Leslie: So there is God talk? There is talk of the word God, it is used or is not used? Or is it not used in sessions and help?
Ritchie: Are any of our students or graduates on the line? We have a few of them. Are we God-oriented? Are we God-centered?
Student 1: Yes, professor it is.
Student 2: It’s used all the time.
Leslie: Good! Wonderful!
Ritchie: We’re certainly not a group of atheists or agnostics, I can assure you of that.
Chani: Professor, this is Chani Berger, may I comment?

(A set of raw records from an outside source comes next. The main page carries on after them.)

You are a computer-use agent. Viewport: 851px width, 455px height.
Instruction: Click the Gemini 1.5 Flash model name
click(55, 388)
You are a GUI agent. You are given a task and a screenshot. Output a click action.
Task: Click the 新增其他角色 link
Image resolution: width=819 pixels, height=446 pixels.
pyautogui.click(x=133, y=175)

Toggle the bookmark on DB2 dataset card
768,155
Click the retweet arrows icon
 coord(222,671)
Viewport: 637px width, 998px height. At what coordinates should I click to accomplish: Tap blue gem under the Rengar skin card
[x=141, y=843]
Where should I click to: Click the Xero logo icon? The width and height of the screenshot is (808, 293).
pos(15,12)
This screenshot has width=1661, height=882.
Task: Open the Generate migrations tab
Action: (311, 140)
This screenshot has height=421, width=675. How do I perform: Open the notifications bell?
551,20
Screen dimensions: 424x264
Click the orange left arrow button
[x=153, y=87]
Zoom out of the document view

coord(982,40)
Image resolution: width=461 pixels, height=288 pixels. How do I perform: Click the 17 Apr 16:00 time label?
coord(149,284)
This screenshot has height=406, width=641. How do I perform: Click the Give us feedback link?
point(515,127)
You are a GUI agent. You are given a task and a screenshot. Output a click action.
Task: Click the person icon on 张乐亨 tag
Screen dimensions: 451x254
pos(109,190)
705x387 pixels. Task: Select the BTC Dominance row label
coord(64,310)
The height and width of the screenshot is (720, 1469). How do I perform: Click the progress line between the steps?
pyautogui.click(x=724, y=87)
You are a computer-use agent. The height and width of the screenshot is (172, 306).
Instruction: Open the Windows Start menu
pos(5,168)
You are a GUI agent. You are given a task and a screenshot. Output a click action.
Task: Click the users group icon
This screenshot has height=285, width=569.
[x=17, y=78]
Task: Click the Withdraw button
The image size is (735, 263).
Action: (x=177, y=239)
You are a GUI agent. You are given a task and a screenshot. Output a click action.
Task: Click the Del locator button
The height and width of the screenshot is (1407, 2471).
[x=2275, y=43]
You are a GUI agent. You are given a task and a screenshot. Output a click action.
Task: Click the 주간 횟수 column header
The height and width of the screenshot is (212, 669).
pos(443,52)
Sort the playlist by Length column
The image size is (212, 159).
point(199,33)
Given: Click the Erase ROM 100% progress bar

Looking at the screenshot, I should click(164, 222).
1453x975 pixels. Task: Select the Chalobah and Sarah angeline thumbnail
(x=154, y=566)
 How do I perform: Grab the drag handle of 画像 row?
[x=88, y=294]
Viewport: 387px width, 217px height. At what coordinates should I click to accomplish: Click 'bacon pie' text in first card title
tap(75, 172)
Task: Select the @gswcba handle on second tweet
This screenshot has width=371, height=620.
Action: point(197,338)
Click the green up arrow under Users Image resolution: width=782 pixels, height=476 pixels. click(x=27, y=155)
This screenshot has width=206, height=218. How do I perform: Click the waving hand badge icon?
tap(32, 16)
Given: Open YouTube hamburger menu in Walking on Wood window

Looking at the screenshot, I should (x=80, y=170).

Ritchie: Yeah, Chani. How are you? Thank you, please, thank you for joining us. Chani’s a great, great, great graduate of ours and one of our faculty now. Yeah, go ahead, Chani.
Chani: God tells us open up the eye of a needle, give an opening like an eye of a needle, and then I’ll open up all the palace gates for you. The difference of a pin and a needle is a needle has an opening with an eye to exchange to its solutions and a pin has a head where you’re stuck in your head with your problems. So God tells us open up like the eye of a needle, if you believe that you can change, if you believe that there are solutions, and there the coach comes in and, of course, God is in the coaching, and will help you and get you to a better place, perhaps, this can answer the student a little bit.
Leslie: Thank you.
Ritchie: Yeah, thank you, Chani.
Chani: We believe in solutions that promotes change, but if we focus on the problems, it’s like getting stuck like the head of a pin, if we’re stuck we cannot promote change.